I will wear a string of gourds and old farm
machinery,

and in the ceremony
of your work

I will put coal on my ring finger
And tell myself, wait.
I will eat your apples

Because apples are proof
and they have fallen from the trees.


- Molly Bashaw- Letters to a Farm






I love March. Red-winged blackbirds return, the males at first, their fire-engine red wing bars blaring, their cheerful song bursting life into the silent, ice world of winter. Then come the black-green grackles singing tunes that sound like bad ring-tone choices on cell phones. Killdeer and woodcocks follow soon after, and then it is upon us, spring and its swell and hopeful greetings of change. No more bitter cold winds and nights where long-sleeved shirts and four blankets are required to keep warm.

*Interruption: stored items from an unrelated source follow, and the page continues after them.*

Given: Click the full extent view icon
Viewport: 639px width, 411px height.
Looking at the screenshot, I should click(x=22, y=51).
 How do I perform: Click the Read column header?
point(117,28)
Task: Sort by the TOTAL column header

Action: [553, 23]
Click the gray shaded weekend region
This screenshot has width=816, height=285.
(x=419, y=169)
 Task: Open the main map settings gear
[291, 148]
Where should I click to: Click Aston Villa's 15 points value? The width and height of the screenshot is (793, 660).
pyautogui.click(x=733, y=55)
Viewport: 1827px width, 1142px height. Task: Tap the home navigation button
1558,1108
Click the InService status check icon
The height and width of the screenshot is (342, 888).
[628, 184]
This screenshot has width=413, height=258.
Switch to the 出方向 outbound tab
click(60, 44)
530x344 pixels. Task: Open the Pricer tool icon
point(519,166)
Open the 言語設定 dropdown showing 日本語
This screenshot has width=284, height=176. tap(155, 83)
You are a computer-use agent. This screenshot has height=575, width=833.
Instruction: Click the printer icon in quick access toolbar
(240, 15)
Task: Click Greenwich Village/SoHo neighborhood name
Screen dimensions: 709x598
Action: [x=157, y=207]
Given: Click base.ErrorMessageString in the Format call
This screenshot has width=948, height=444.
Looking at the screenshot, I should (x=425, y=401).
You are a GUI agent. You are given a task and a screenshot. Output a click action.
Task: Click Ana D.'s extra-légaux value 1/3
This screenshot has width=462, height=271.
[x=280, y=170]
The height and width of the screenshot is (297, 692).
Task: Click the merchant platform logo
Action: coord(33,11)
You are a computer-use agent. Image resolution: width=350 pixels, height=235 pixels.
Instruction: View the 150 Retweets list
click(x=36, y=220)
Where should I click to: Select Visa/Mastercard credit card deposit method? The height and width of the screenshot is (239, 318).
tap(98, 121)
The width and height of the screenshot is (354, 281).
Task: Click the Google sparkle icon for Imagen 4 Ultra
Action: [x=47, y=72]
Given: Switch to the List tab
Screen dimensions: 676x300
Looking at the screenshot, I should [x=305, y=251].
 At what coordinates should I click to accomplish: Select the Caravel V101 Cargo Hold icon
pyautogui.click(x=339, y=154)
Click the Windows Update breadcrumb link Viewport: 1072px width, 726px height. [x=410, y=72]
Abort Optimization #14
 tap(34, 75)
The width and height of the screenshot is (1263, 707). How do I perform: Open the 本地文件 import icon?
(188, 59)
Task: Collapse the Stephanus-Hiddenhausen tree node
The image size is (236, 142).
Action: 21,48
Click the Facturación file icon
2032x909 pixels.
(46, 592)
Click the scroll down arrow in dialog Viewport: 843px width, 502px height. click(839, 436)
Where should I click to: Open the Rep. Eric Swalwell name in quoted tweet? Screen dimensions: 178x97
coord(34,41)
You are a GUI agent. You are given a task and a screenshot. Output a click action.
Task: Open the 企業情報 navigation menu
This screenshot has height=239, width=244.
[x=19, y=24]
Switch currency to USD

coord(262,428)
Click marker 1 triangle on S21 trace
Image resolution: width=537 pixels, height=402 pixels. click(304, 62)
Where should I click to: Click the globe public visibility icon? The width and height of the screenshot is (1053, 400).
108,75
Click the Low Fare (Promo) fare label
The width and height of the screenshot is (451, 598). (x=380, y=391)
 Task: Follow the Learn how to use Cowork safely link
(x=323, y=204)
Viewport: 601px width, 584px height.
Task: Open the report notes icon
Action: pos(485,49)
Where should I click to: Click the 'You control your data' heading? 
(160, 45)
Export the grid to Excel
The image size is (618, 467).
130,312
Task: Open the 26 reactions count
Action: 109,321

The mud is the worst it’s been in ten years. School was cancelled once already, because the scant three inches of snow on the muddy roads made it impossible for the plows to pass. The $1800 we poured into the driveway is really getting its mettle tested as nights plummet to the teens, and days caress the warm winds of the 40s and 50s. I love mud season. And I love that today marks the first day of spring, which means we have 12 hours of daylight to luxuriate in.

Shannon Duffield started her apprenticeship this week. She applied for a position at Country Animal Hospital, where I am a veterinary technician, and I immediately became intrigued by her. Her resume was spot on, and she had a boatload of charisma. Her only weakness was that she couldn’t offer any length of time past August at the animal hospital without certainty. So when I saw her name on the list of potential NOFA apprentices, I jumped at the chance to have her come meet the farm.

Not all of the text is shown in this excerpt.